It’s Not a Diet
First, I wanted to say that I hope you had a wonderful 4th of July holiday! Today I’m going to talk to you about something I discovered through my health coaching certification training. It’s really a no-brainer, but I wanted to share it with you because I love it. It’s called the 20-minute meal.
All you need is a timer and a notebook while you eat. Let me explain…
So often we equate the word “diet” when we’re watching what we eat. I honestly can’t stand that word, unless it’s used as a noun about what we eat in general. When I hear “I’m on a diet” or “I have to go on a diet,” I equate that to deprivation. I’m taking something away. I can’t have something. It has a negative connotation, and it turns me off. Would you agree?
So, when I heard about this 20-minute meal, I had an “aha!” moment because it’s so easy to do.
Many times we focus on food as our enemy – something that I can’t have or have to stay away from. I prefer to think of food as your friend, and instead changing the behavior around your eating, not so much what you’re ingesting, so you can enjoy it.
How It Works
Now back to the 20-minute meal. All you need is a timer or clock, a pen, and paper or the Notes app on your phone.
Secondly, as far as food goes, you can eat anything you want during the 20-minute meal. The only caveat is if you have restrictions on what you can eat for medical reasons, then follow those, but in general you can have anything you want or would normally eat.
Here’s what you do. Set the timer when you sit down to have a meal. Write the time down, and begin eating. When you’re done, look at the clock and write the time down again. This is your baseline. Now you know how long it typically takes for you to eat a meal. If you’re like me, you gobble your food down! I used to eat slowly, but ever since having kids and constantly rushing around, I got used to eating quickly.

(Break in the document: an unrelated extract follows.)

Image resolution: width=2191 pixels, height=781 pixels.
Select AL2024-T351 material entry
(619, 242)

Here’s what you do next. When you have your next meal, I want you to add 5 minutes onto that baseline time. So if you took 3 minutes to eat the first one, I want you to add 5 minutes on, and now you have to eat for at least 8 minutes on your next one, and so on.
Here’s what happens when we gobble our food down and eat quickly without realizing what we’re doing. We either get up and feel like there’s a brick in our bellies, and/or we don’t know when we’re full because we’re eating so quickly. We tend to think we’re still hungry and want to eat more. It’s because our stomach hasn’t caught up with our fork.

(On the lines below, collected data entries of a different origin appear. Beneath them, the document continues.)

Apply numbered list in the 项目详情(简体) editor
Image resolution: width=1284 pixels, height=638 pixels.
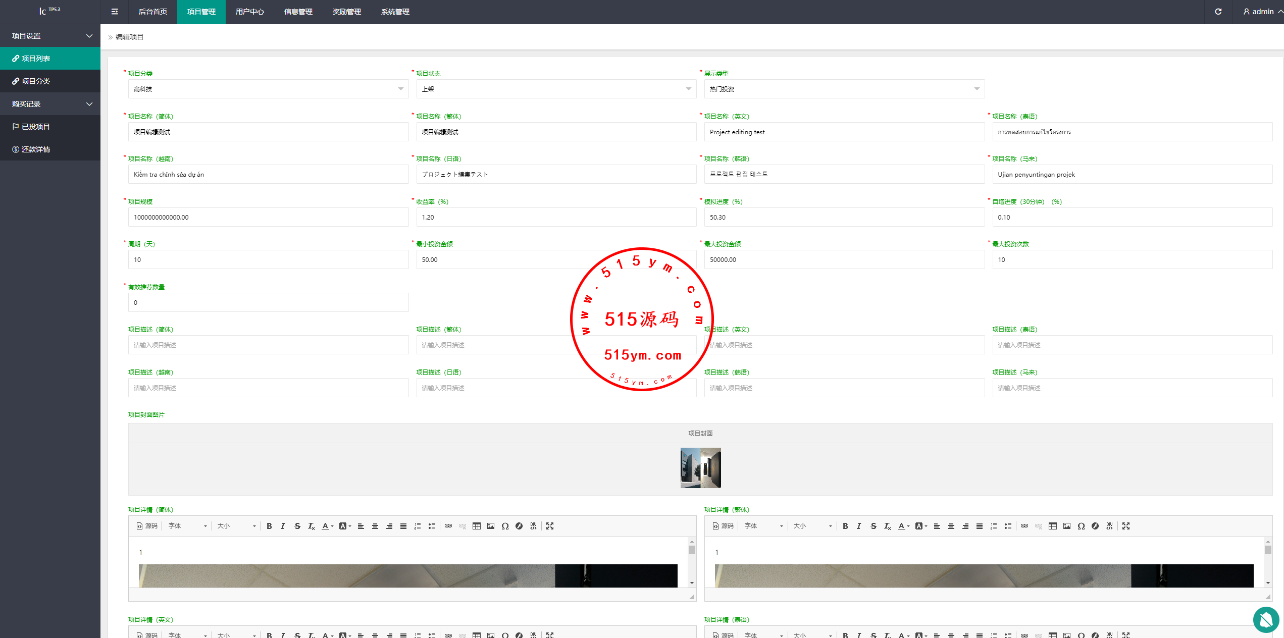coord(417,526)
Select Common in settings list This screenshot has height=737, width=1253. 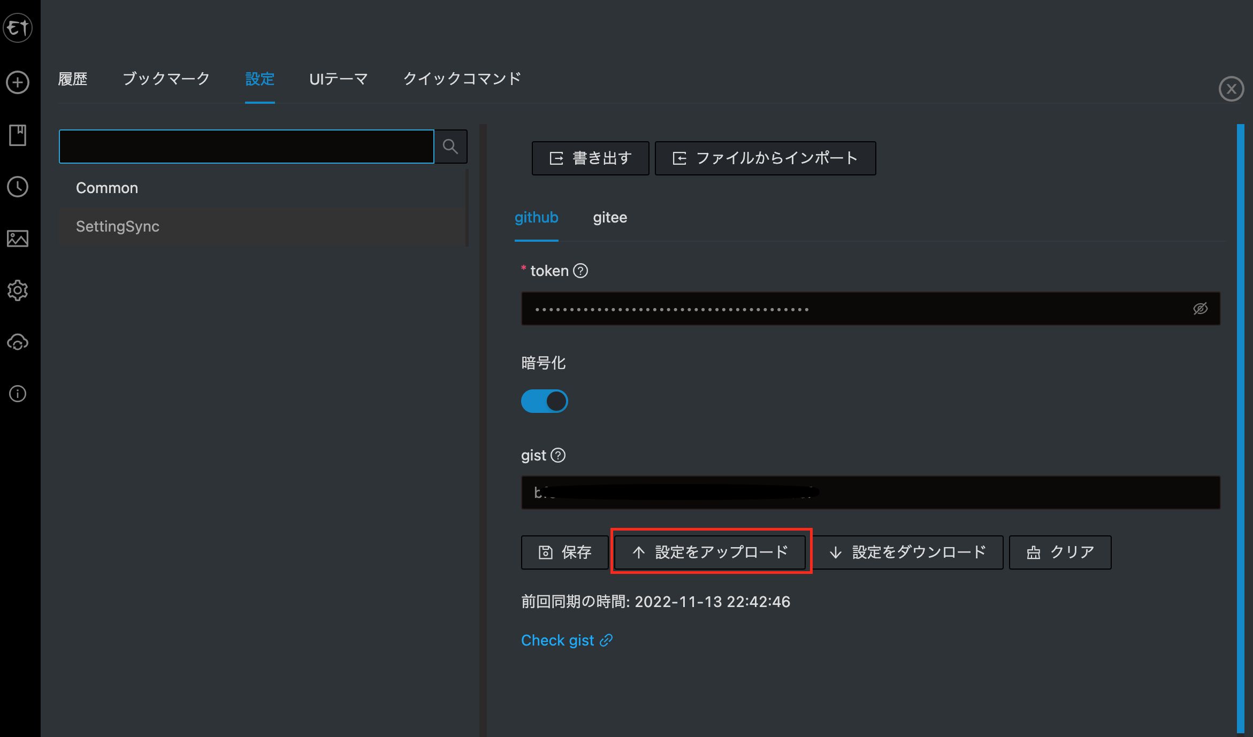coord(107,188)
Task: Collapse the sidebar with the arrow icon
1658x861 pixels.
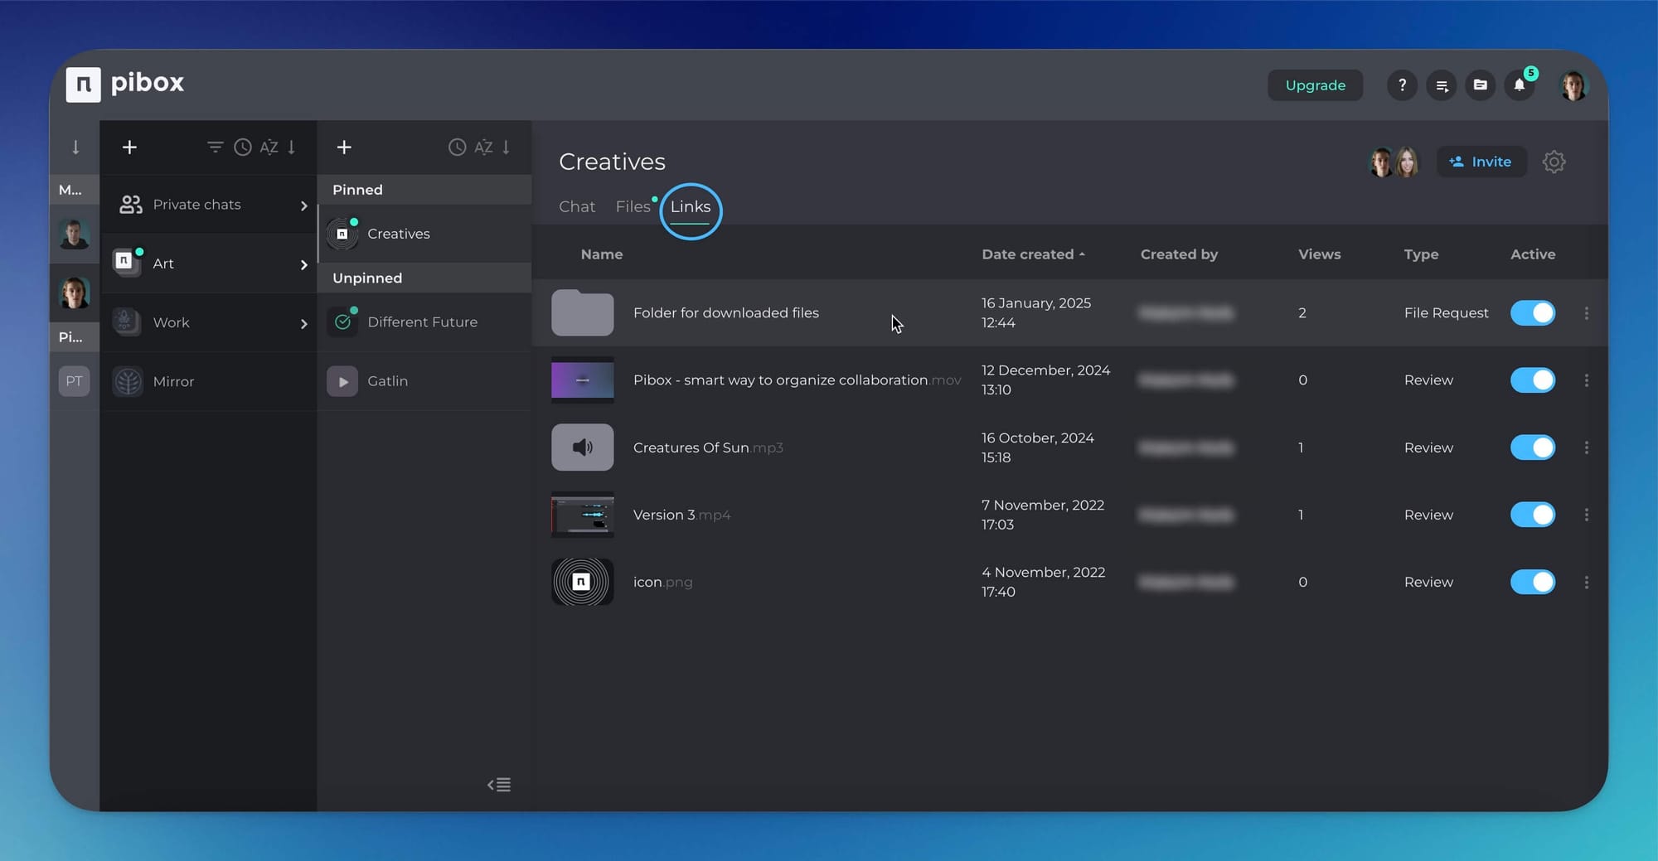Action: pos(498,784)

So, I want you to add those 5 minutes on, then the next time, add 5 more minutes. Do that for at least a week or until you reach 20 minutes. As you keep doing this, I promise you’ll feel a change in your digestion and in your energy levels. And I believe, more than anything, you’ll feel satisfied, because you’ll be able to enjoy your meal bite by bite instead of gobbling it down.
Food Is Your Friend
This 20-minute meal will turn stress off and turn digestion on, so that you can have a relationship with your food as a friend not an enemy. It’s like a game, and it’s intended to make eating fun and enjoyable.
The challenge I have for you today is to take this 20-minute meal seriously for about a week. Time yourself each meal and continue to add 5 minutes onto your time, and pay attention to what your belly and energy levels feel like when you’re done. Compare and pay attention to if you have a feeling of satisfaction instead of deprivation.
It’s a learned behavior, but should be fairly easy. Let me know your results, and I hope you enjoy the 20-minute meal!